> _ABOUT THIS TASK_:
According to the passage about velvet crabs, what minimum landing size did The Undersized Velvet Crabs Order 1989 set?

> _SOURCE DOCUMENT_:

------------------------------------------------------------------------

Velvet crabs are traditionally eaten in France and Spain, and are commercially important for the British Isles, although they were there once regarded as pests. In the United Kingdom, the velvet crab catch is regulated by The Undersized Velvet Crabs Order 1989, which enforced a minimum landing size of 6.5 cm across the carapace, although it is also customary to throw back egg-bearing females when caught.

Targeted fishing for the crabs is a recent phenomenon in Ireland, having started in the 1980s in response to increased demand due to the collapse of the Spanish velvet crab fisheries and thus of the southern European stocks. Velvet crabs are found all around Ireland, where the crabs are often taken as bycatch from edible crab and lobster fisheries, but they are fished for in the Irish Sea. Between 2006 and 2014, the volume of velvet crabs caught in Ireland decreased by nearly 100 tonnes, down from 230 tonnes, prompting concerns from fishermen and the fishing industry. In 2003, the velvet crab catch in Ireland was worth £5,812 a year.

------------------------------------------------------------------------

> _SUPPLIED MATERIAL_:
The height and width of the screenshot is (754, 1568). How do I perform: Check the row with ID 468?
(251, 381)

------------------------------------------------------------------------

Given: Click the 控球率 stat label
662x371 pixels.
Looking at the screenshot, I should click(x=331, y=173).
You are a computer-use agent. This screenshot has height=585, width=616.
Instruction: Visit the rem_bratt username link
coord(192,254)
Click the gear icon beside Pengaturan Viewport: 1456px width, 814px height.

------------------------------------------------------------------------

> _EXERCISE RESPONSE_:
6.5 cm across the carapace.